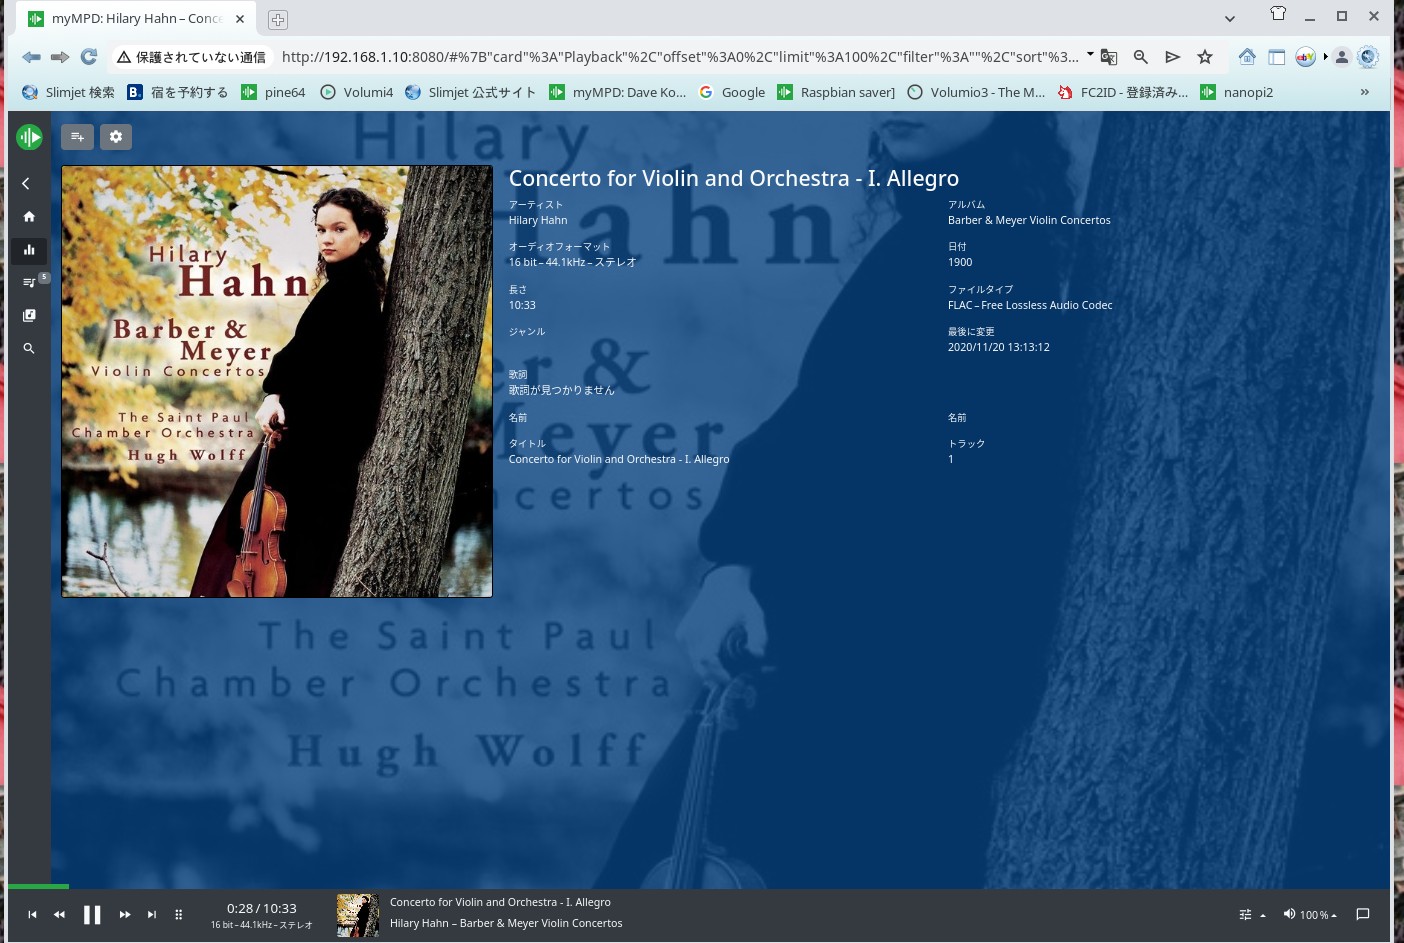Click the add to playlist button
This screenshot has height=943, width=1404.
point(78,137)
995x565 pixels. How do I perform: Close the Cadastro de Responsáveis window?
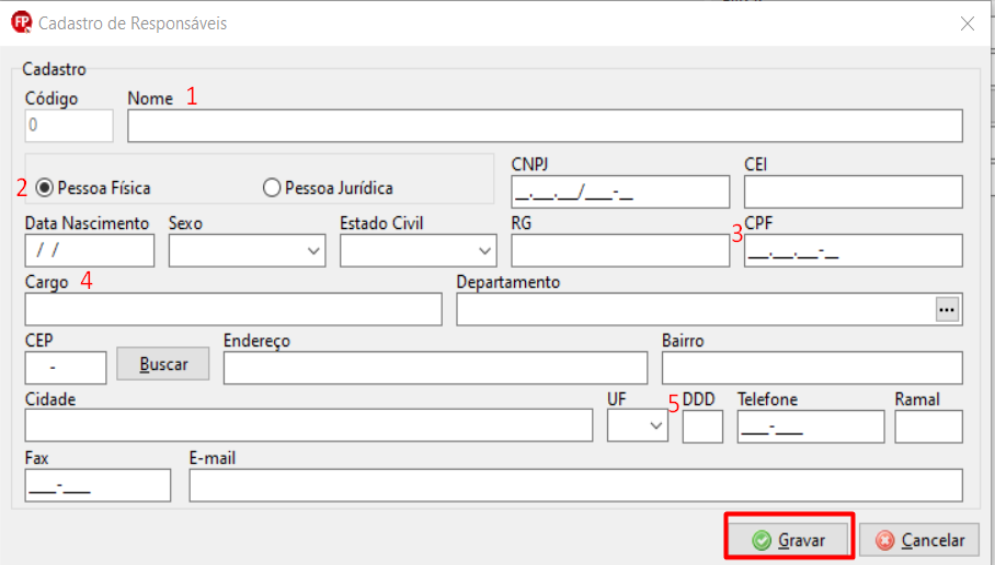click(x=967, y=23)
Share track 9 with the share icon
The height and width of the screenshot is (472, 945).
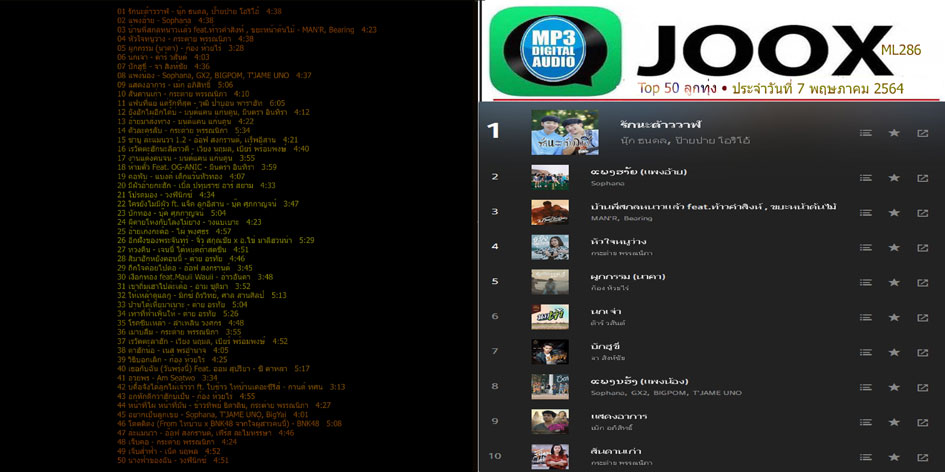pyautogui.click(x=922, y=422)
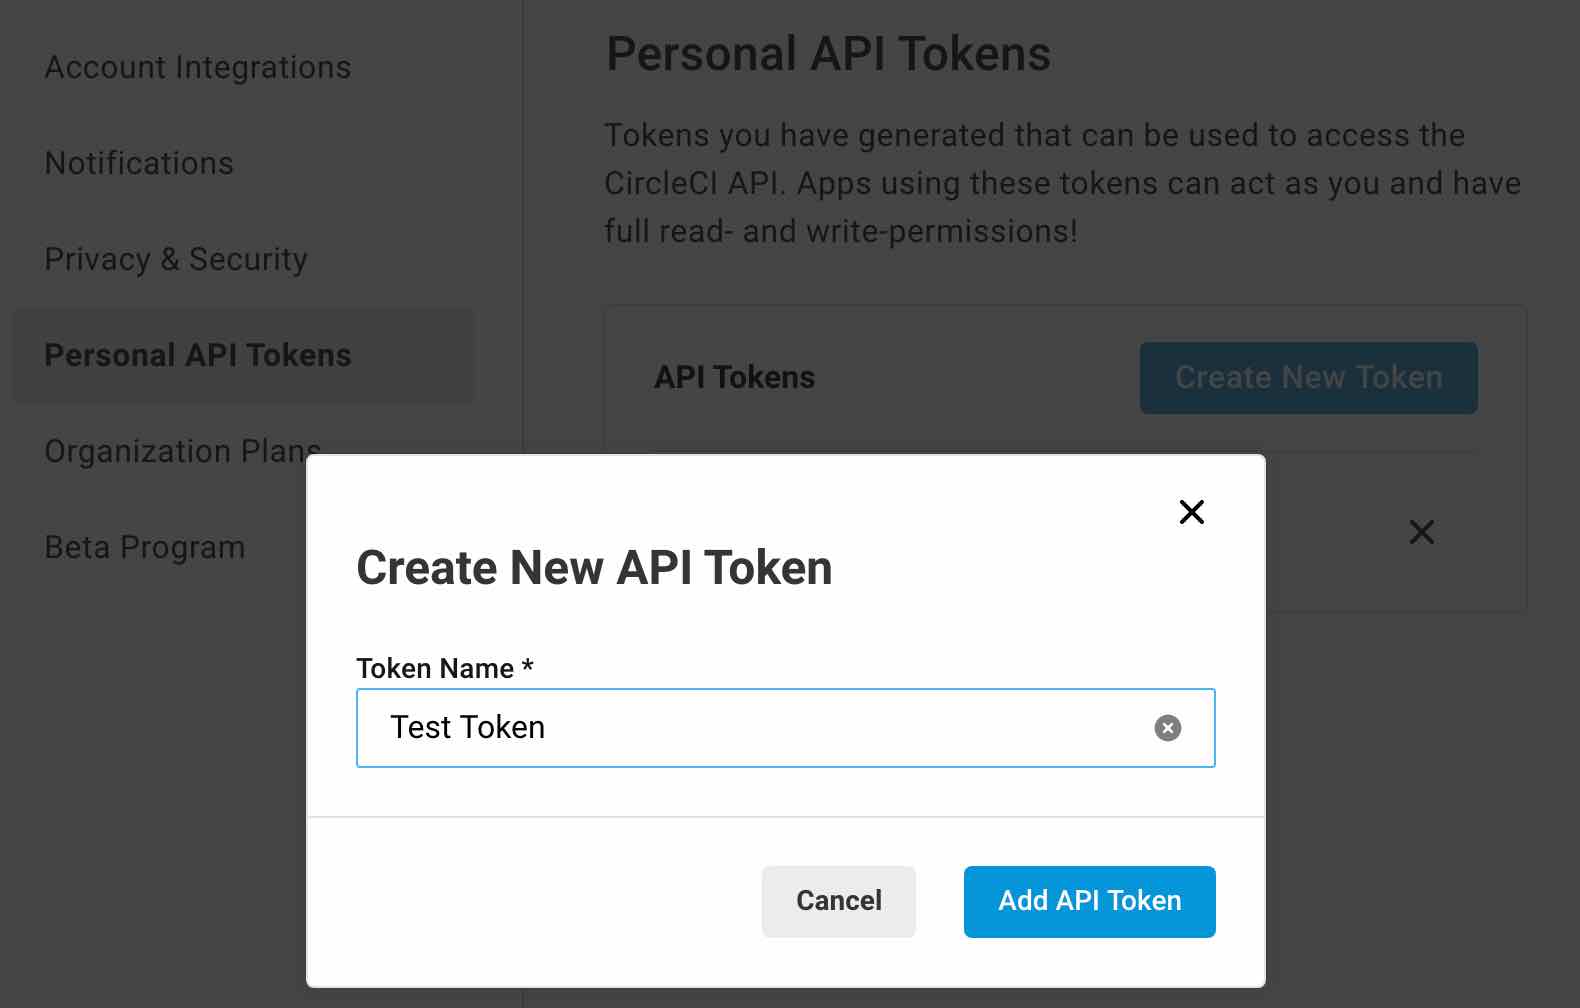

────────────────────────────────────────

- **WORK ITEM**: Copy out exactly the lines between the line that contains "Share track 9 with the share icon" and the last line of the records, both ends included; leave out every picture.

- **ANSWER TO THIS EXERCISE**:
Share track 9 with the share icon
The height and width of the screenshot is (472, 945).
pyautogui.click(x=922, y=422)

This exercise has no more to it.